体制と最高指導者の威光を住民に印象づける狙いが明白だった。しかし、実際の住民の受け止めは一様ではなく、むしろ挫折感や生活改善への期待といった複雑な反応が交錯している。

デイリーNKの内部情報筋によると、咸鏡北道会寧市の住民たちは映画を見た後、「中国は核兵器も現代的兵器も備えながら国民生活も豊かにしているのに、我々はなぜ苦しい生活を続けなければならないのか」と挫折感を表した。中国の高度な兵器や都市の発展した姿が映し出されるたび、北朝鮮との落差が痛感され、自国の核開発政策が生活を犠牲にしている現実への不満が噴き出した形だ。

両江道恵山市でも同様の空気が漂った。住民の一人は「中国のように住民生活もある程度保障されつつ軍事大国を誇るならどれほど良いか」と述べ、核武力を誇る一方で日常生活は困窮を強いられる北朝鮮の現状を嘆いた。また、記録映画に登場した中国の近代化された兵器群を見た住民からは「我々が核強国と呼ばれるにはまだ遠い」と冷めた評価も出ている。

一方、平安北道新義州ではある種の期待感も広がっている。住民らは金正恩氏の訪中を「朝中の伝統的友好関係の復元」と捉え、貿易再開や経済協力拡大を望む声を強めている。
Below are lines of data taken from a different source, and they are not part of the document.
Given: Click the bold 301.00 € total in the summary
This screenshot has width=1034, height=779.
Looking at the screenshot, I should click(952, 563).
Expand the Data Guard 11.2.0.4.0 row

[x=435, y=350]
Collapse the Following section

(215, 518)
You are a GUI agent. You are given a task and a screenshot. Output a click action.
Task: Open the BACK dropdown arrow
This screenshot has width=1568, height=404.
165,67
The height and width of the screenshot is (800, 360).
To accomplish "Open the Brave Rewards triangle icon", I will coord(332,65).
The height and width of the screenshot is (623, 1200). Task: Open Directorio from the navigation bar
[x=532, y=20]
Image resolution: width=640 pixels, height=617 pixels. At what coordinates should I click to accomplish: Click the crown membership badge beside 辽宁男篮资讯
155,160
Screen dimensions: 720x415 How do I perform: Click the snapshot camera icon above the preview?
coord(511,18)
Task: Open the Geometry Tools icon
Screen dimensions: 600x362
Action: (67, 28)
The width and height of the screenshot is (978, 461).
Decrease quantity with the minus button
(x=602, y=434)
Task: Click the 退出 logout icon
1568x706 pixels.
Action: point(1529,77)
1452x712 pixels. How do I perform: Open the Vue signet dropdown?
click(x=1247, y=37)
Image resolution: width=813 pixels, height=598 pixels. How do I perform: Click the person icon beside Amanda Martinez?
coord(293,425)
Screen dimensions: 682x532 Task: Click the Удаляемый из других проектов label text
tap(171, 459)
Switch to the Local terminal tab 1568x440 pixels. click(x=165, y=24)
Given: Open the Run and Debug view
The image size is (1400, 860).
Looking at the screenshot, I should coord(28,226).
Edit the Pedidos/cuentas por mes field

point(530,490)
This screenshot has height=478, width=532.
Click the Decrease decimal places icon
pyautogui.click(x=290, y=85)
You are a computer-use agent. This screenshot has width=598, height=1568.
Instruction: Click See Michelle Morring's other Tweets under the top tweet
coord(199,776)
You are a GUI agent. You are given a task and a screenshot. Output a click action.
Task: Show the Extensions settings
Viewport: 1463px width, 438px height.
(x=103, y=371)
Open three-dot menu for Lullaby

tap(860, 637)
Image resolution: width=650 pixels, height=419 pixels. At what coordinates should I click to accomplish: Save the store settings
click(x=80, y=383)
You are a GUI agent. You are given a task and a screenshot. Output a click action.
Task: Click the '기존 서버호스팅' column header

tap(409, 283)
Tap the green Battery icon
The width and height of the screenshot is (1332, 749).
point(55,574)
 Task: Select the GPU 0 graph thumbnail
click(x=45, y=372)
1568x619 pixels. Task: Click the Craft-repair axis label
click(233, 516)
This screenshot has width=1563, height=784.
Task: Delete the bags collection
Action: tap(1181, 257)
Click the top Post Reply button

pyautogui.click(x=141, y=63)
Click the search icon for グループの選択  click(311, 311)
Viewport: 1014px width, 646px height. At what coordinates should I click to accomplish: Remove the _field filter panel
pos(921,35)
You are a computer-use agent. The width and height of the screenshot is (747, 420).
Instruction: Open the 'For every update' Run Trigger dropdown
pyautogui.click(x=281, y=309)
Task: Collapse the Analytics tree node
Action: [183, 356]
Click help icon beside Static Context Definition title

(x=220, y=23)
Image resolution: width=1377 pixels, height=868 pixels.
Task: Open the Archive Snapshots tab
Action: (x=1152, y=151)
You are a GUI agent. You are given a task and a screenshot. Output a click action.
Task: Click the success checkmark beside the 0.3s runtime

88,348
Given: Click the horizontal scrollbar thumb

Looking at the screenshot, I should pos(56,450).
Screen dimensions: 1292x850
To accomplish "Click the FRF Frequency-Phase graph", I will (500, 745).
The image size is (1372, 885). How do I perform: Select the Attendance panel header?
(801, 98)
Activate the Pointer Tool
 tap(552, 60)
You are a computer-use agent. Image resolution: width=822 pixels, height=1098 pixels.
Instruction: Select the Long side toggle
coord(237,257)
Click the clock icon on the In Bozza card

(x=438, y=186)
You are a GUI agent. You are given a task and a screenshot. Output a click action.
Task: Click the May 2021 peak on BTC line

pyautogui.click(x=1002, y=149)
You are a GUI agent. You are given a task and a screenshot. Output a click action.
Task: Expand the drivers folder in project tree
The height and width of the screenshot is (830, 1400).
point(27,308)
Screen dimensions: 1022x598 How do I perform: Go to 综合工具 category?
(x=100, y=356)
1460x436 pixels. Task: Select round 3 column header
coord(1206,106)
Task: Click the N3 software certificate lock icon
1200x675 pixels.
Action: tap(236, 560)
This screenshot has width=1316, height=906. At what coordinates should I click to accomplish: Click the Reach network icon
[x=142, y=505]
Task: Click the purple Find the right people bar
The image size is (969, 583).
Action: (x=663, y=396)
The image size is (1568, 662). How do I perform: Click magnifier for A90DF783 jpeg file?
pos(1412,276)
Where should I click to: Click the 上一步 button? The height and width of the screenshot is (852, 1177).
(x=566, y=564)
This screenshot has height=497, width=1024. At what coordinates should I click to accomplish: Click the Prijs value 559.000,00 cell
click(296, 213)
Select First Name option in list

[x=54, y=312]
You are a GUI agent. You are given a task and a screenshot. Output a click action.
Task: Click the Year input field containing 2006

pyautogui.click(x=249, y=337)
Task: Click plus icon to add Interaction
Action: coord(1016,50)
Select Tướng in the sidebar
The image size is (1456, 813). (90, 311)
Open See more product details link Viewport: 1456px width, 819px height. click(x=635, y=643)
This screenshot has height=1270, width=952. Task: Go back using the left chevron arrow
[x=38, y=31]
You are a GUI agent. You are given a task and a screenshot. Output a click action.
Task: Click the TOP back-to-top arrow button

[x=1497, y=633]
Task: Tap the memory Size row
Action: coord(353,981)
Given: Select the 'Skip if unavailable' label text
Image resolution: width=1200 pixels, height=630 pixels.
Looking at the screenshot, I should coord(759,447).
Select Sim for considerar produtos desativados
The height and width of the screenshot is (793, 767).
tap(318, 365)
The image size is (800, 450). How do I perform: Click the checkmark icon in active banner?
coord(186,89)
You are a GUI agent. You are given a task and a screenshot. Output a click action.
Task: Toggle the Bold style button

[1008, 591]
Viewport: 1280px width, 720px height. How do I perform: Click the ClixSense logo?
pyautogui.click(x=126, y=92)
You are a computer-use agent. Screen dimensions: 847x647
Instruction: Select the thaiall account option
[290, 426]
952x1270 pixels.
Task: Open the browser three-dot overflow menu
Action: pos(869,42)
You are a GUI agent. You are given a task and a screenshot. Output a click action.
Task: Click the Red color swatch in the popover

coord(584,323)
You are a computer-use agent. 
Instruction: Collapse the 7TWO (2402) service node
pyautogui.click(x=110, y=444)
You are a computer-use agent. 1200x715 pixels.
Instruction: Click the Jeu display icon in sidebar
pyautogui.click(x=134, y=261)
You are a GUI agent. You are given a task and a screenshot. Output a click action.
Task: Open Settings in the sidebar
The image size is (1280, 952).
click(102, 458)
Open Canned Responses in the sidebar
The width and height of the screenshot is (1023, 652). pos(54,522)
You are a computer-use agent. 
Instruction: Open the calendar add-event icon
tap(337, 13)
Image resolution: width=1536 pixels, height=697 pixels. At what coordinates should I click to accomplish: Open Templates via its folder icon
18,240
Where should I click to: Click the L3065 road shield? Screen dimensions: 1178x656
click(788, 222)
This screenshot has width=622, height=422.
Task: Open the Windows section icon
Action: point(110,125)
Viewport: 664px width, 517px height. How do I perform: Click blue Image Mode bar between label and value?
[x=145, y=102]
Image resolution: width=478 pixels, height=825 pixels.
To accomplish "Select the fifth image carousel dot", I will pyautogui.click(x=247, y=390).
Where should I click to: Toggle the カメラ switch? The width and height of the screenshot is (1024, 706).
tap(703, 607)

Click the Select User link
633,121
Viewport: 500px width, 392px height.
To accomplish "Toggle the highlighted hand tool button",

ある住民は「ロシアとの協力は国家には有利でも、住民生活には役立たない。中国との取引こそ我々の生活に直結する」と語った。実際、過去には中国からの物資流入が市場を潤し、個人の生計を支えてきた歴史がある。

このため、新義州では「国家にとってはロシア、住民にとっては中国」という言葉が飛び交い、住民たちは国境での通関緩和や物流拡大など具体的な変化を切実に待ち望んでいる。

記録映画の公開は当局にとって「外交的威光」を誇示する意図が強かったが、住民の間ではむしろ「中国との差」を直視させる結果となり、失望と同時に中国依存への期待を高める契機となった。